▶ **Work order**: Only the lines holding the string "computer" are needed; copy each of them from the data.

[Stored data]
↓
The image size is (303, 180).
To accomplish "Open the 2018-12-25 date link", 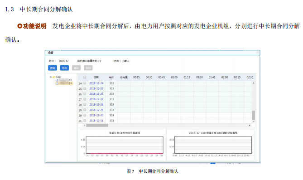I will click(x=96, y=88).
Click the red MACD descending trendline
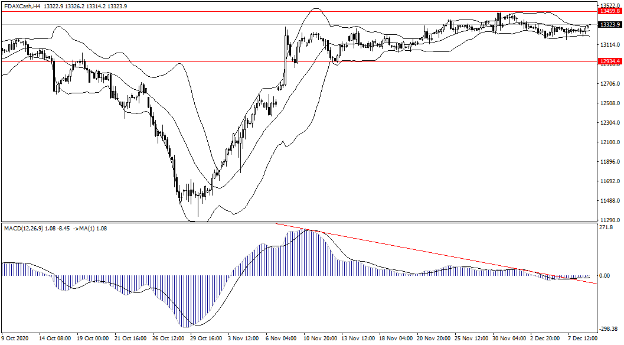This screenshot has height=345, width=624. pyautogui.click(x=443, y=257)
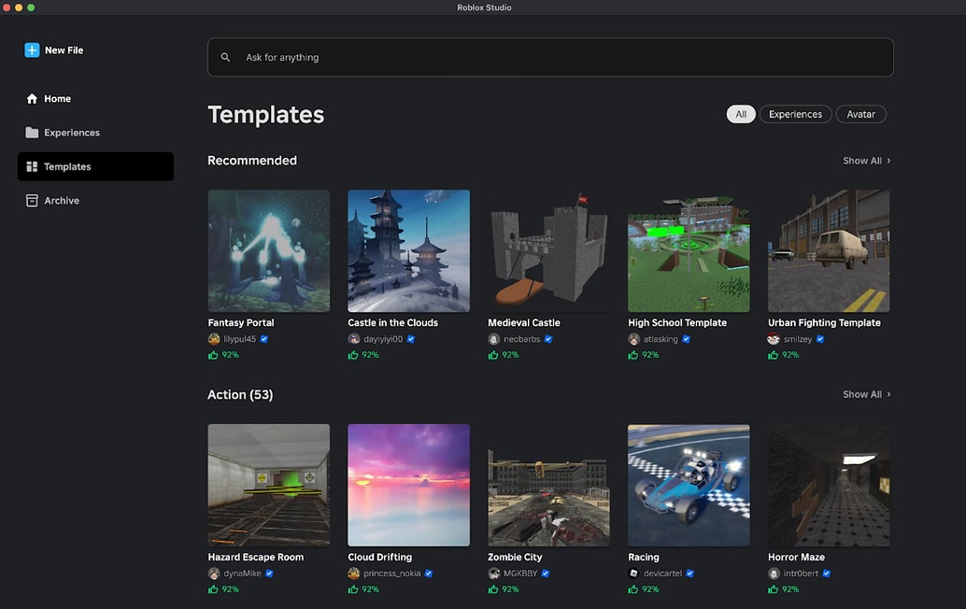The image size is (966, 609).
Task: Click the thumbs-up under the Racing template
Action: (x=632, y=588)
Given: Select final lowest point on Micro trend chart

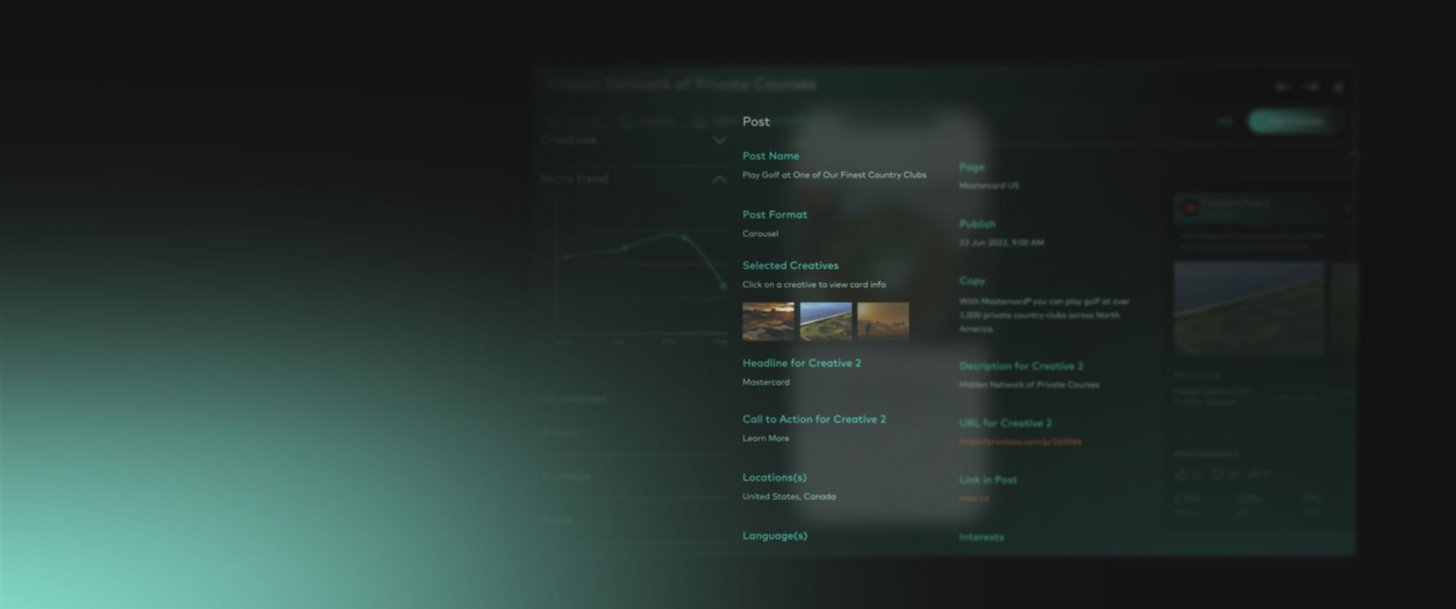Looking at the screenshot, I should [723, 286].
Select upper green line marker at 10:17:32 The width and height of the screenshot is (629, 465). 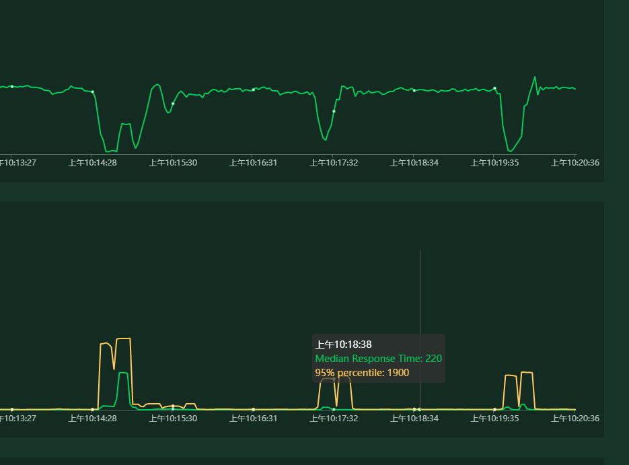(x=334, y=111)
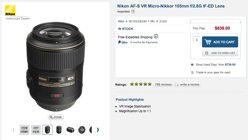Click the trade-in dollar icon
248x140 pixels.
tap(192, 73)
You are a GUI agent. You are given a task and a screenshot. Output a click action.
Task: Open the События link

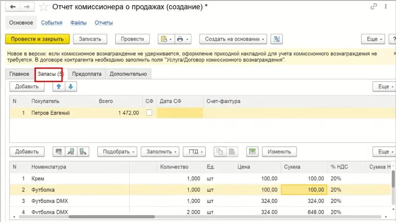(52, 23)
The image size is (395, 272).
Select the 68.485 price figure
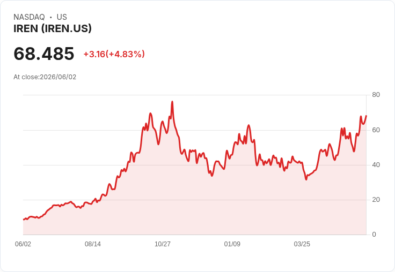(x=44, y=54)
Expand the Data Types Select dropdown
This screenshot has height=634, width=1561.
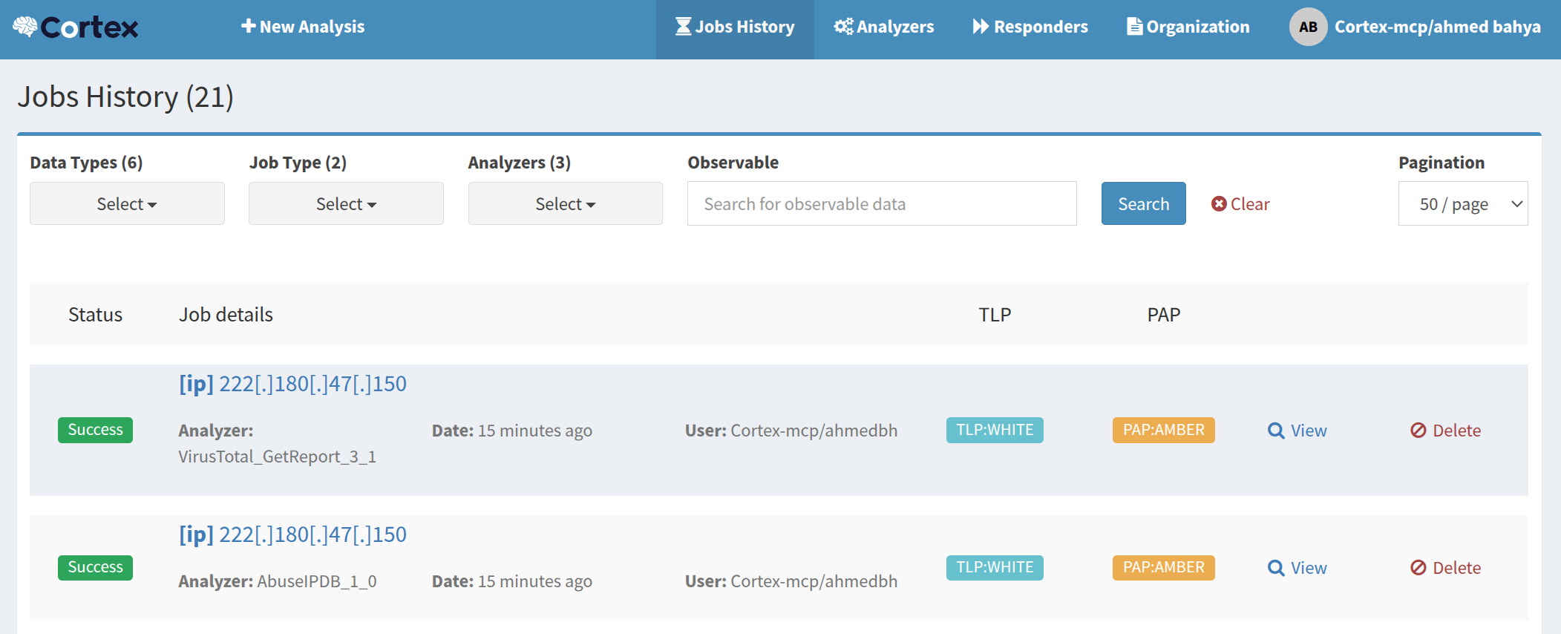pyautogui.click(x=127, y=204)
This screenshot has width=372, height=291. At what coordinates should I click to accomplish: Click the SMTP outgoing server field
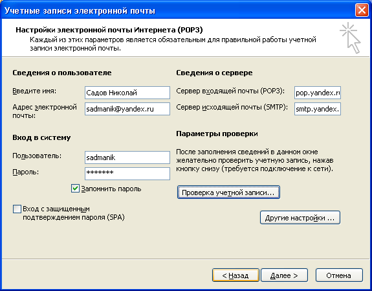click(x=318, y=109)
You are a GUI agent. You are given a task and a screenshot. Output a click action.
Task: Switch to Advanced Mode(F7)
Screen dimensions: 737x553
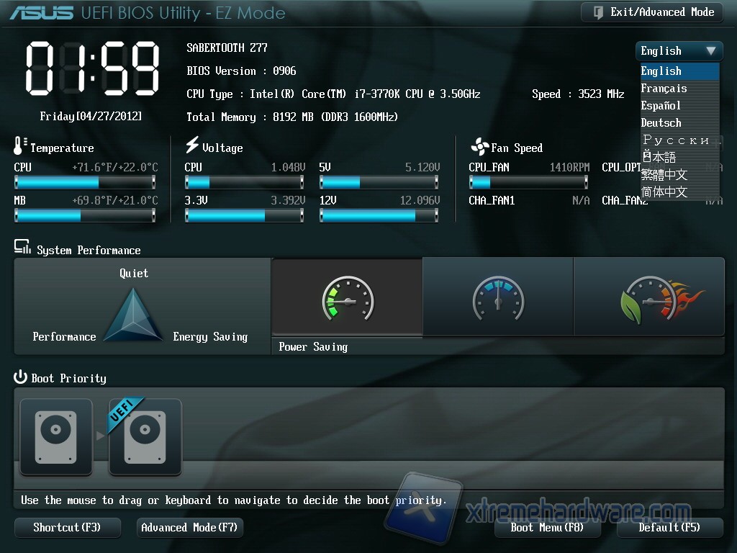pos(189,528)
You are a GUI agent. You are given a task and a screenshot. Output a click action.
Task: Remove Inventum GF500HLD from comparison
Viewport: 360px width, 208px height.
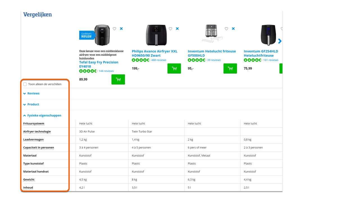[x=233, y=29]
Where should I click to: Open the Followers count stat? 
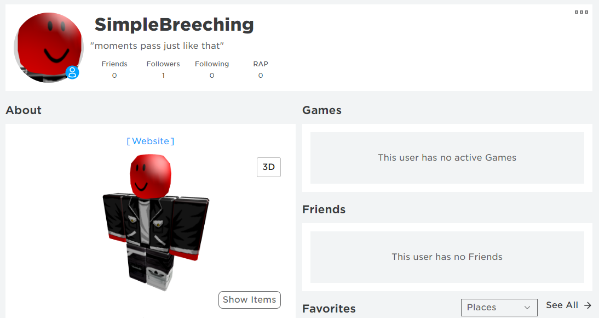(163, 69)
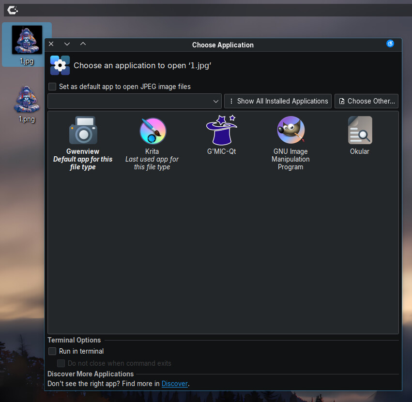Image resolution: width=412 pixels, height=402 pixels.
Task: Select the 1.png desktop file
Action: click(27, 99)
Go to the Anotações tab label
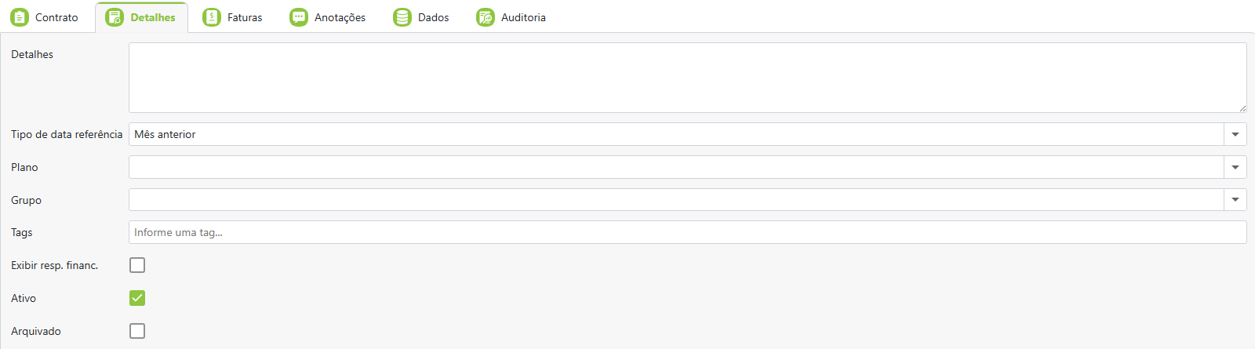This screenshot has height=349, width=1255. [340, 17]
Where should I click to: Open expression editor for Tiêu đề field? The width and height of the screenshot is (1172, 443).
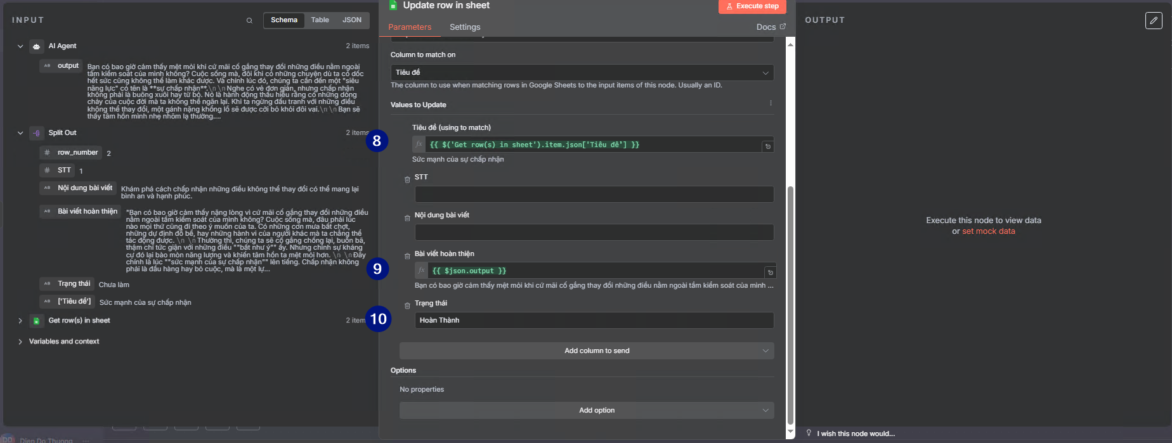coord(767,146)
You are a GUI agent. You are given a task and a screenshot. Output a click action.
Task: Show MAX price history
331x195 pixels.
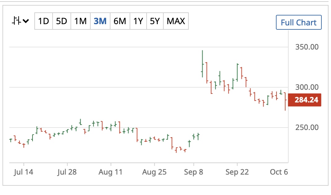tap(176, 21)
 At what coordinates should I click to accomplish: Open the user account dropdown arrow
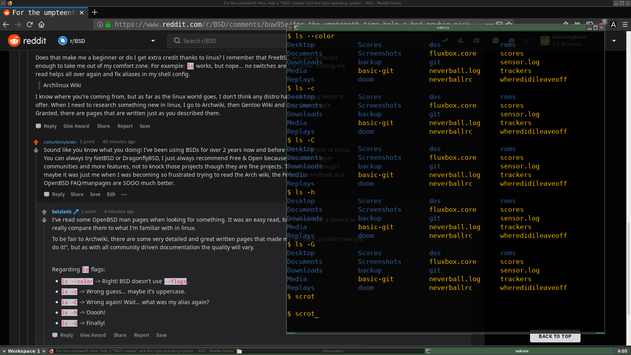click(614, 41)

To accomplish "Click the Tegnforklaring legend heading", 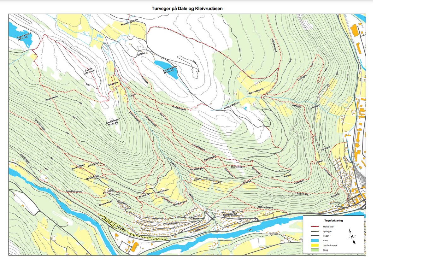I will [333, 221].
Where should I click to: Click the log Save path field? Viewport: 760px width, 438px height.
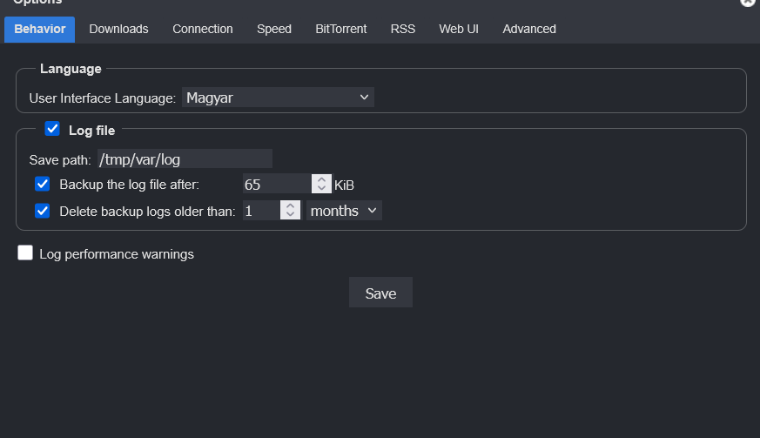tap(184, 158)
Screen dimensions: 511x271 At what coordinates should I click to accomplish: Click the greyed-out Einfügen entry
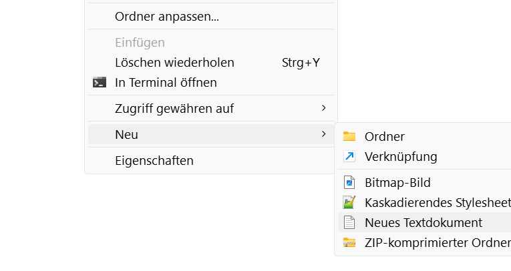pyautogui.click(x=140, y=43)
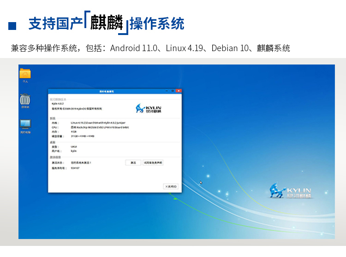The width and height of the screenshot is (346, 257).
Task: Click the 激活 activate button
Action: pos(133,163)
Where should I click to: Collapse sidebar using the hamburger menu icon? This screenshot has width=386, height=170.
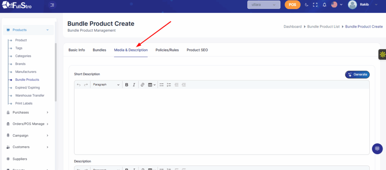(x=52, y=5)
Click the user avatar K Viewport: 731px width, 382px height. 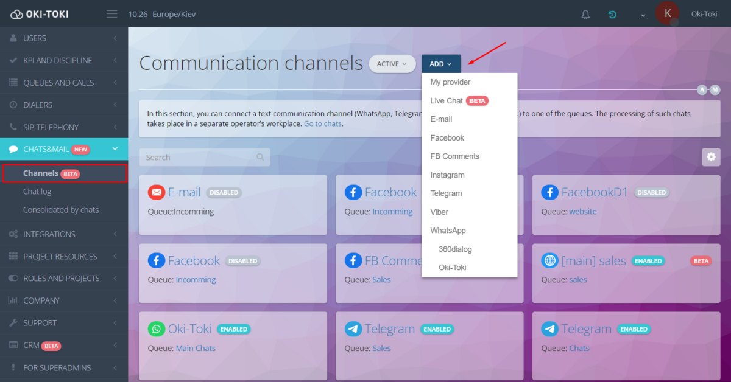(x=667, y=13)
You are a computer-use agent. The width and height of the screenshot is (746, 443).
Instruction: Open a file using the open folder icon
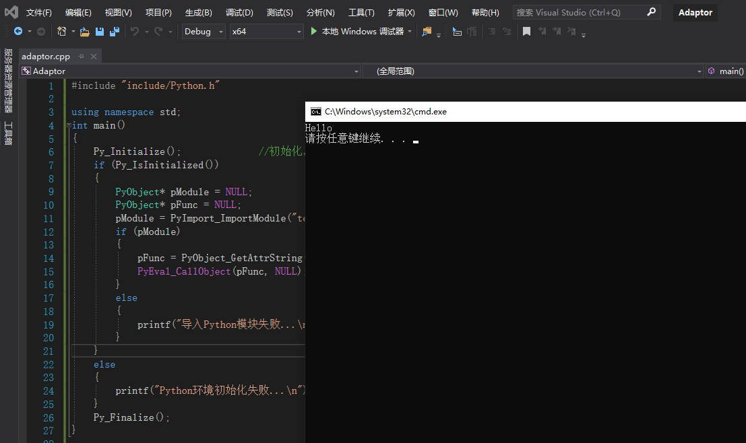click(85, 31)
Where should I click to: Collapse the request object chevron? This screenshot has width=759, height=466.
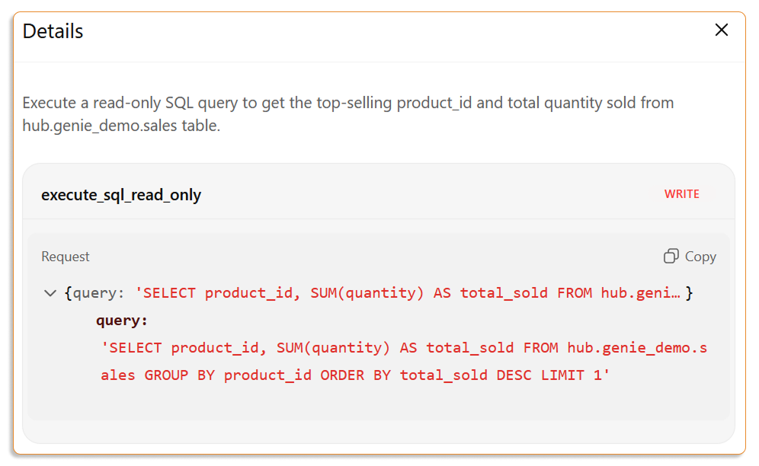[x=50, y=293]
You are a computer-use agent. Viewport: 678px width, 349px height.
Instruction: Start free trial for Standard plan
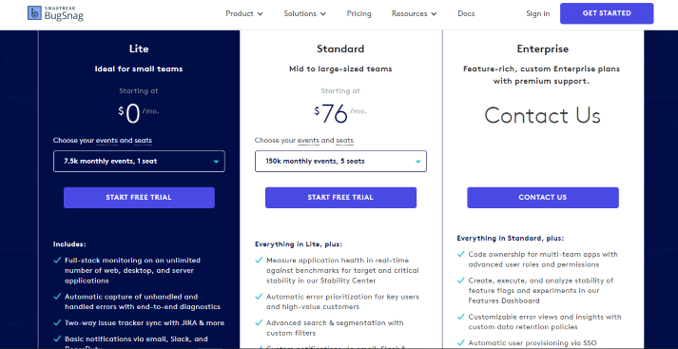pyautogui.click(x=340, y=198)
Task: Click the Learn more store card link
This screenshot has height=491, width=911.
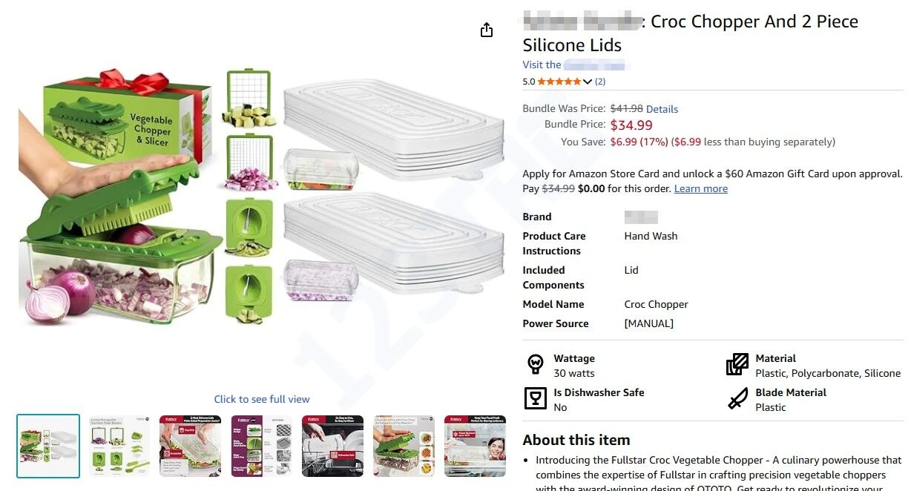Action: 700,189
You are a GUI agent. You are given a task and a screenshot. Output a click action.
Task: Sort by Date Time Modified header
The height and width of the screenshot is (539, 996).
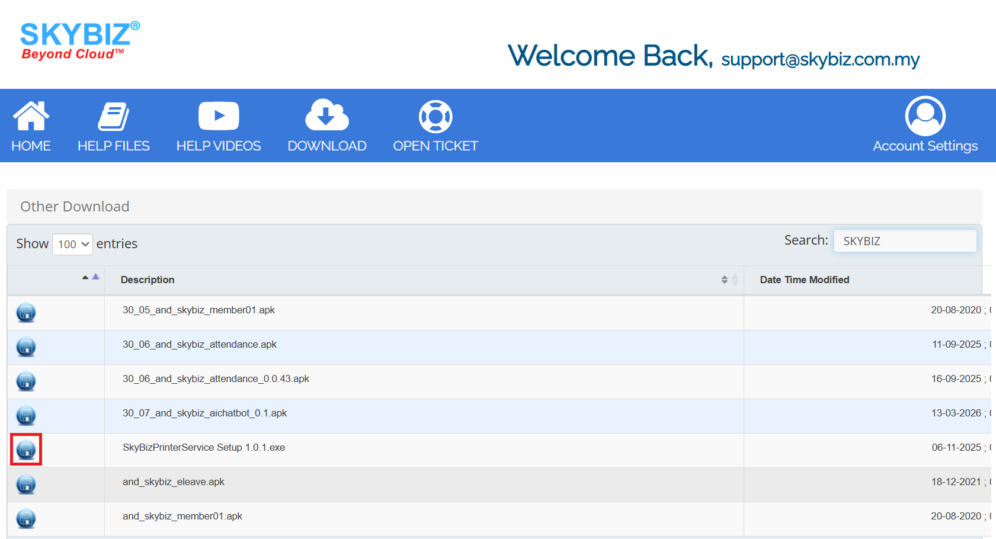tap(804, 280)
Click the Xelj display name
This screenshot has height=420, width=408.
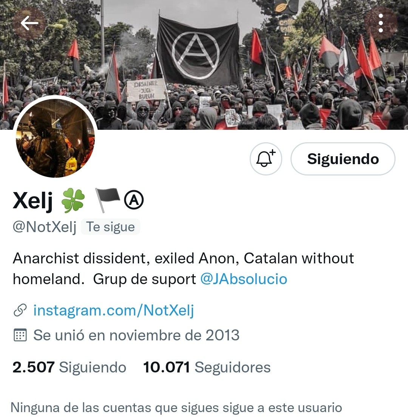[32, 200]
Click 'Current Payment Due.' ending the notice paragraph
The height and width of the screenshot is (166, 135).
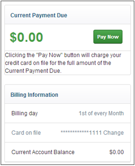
↑
▶ **Response box**:
You are a computer-use agent. The width and height of the screenshot is (746, 443).
You are a computer-use agent. Viewport: 678px width, 349px height.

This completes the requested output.